#### Exercise
Reduce the material below to its lines containing "computer".

#### Exercise inputs
Start of Block

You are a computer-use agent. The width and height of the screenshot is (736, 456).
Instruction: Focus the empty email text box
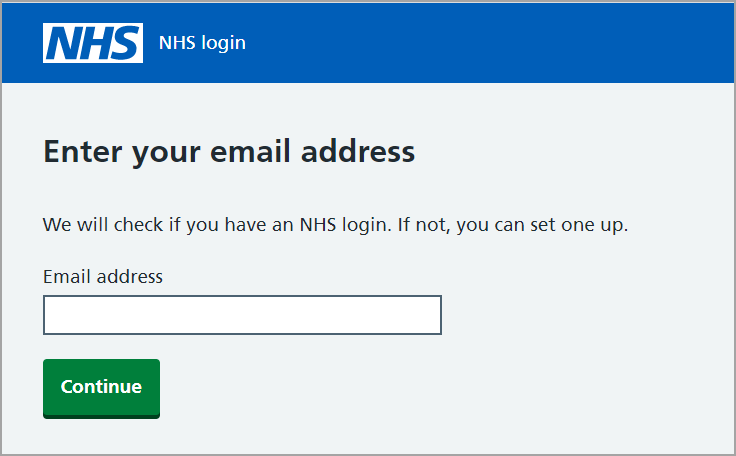pos(242,315)
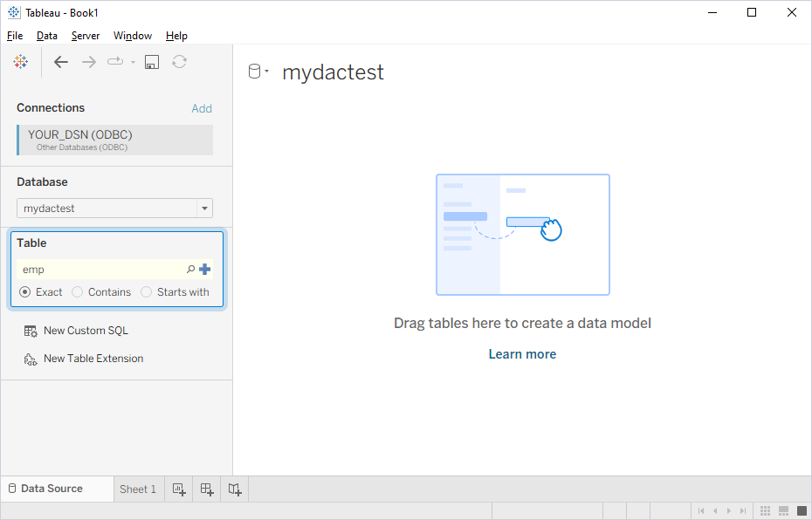
Task: Click the Add link next to Connections
Action: point(202,108)
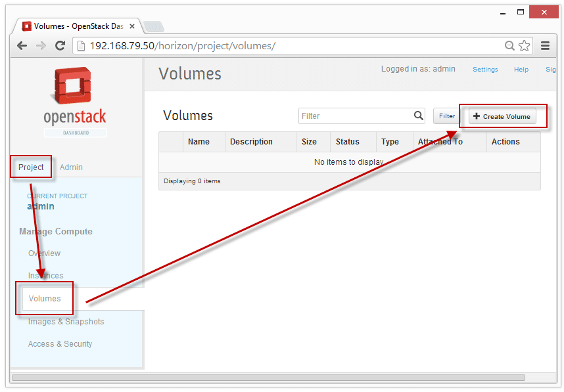Click the browser forward arrow icon
Image resolution: width=564 pixels, height=392 pixels.
tap(41, 46)
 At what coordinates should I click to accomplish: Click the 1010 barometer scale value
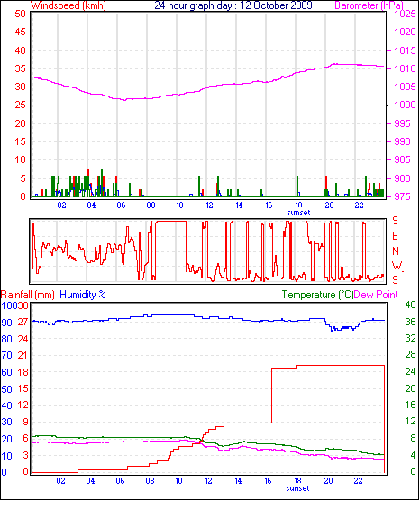click(405, 68)
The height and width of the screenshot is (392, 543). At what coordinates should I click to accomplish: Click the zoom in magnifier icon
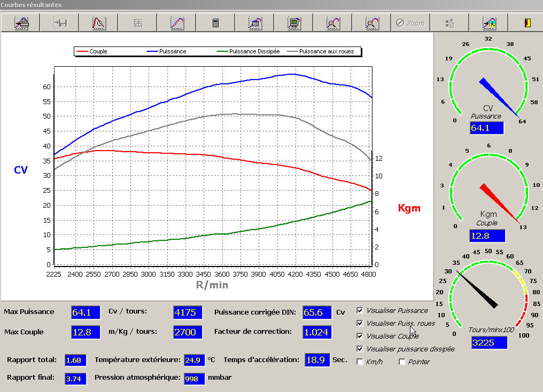pyautogui.click(x=333, y=23)
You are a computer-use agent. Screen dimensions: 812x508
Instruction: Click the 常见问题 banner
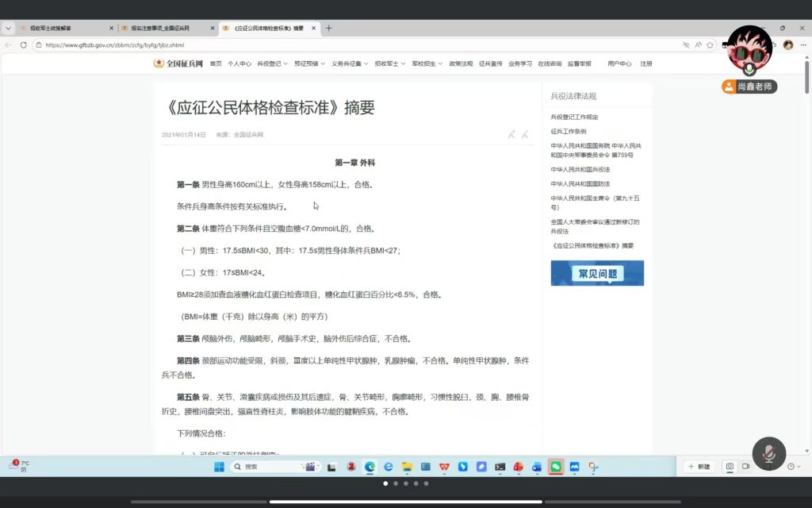tap(597, 273)
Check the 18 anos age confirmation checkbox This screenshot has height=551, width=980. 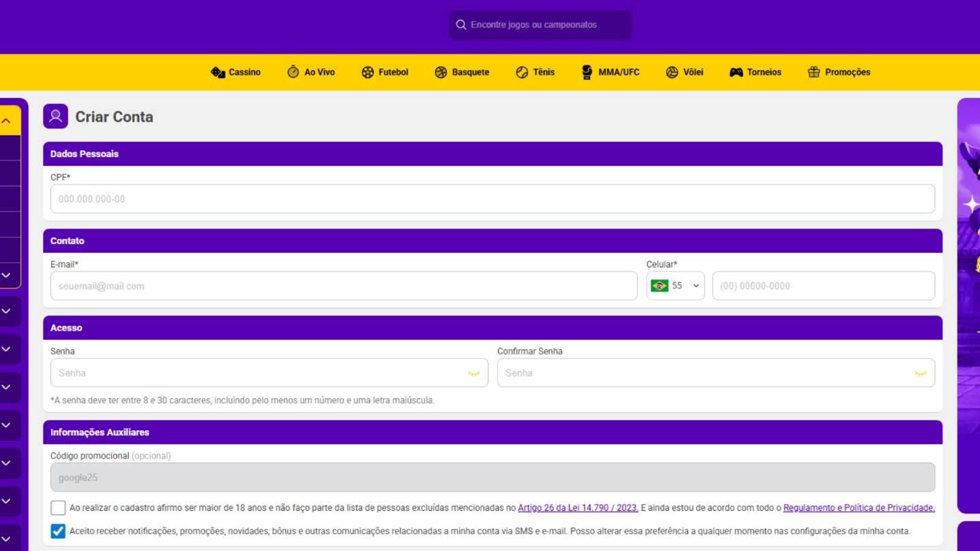coord(58,508)
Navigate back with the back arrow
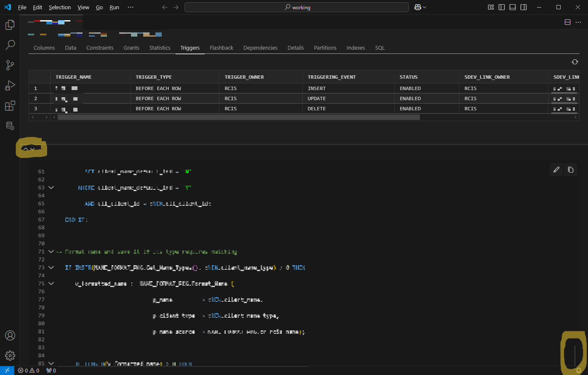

End of Block

#### Exercise output
You are a computer-use agent. The width and height of the screenshot is (736, 456).
You are a computer-use agent. Screen dimensions: 812x508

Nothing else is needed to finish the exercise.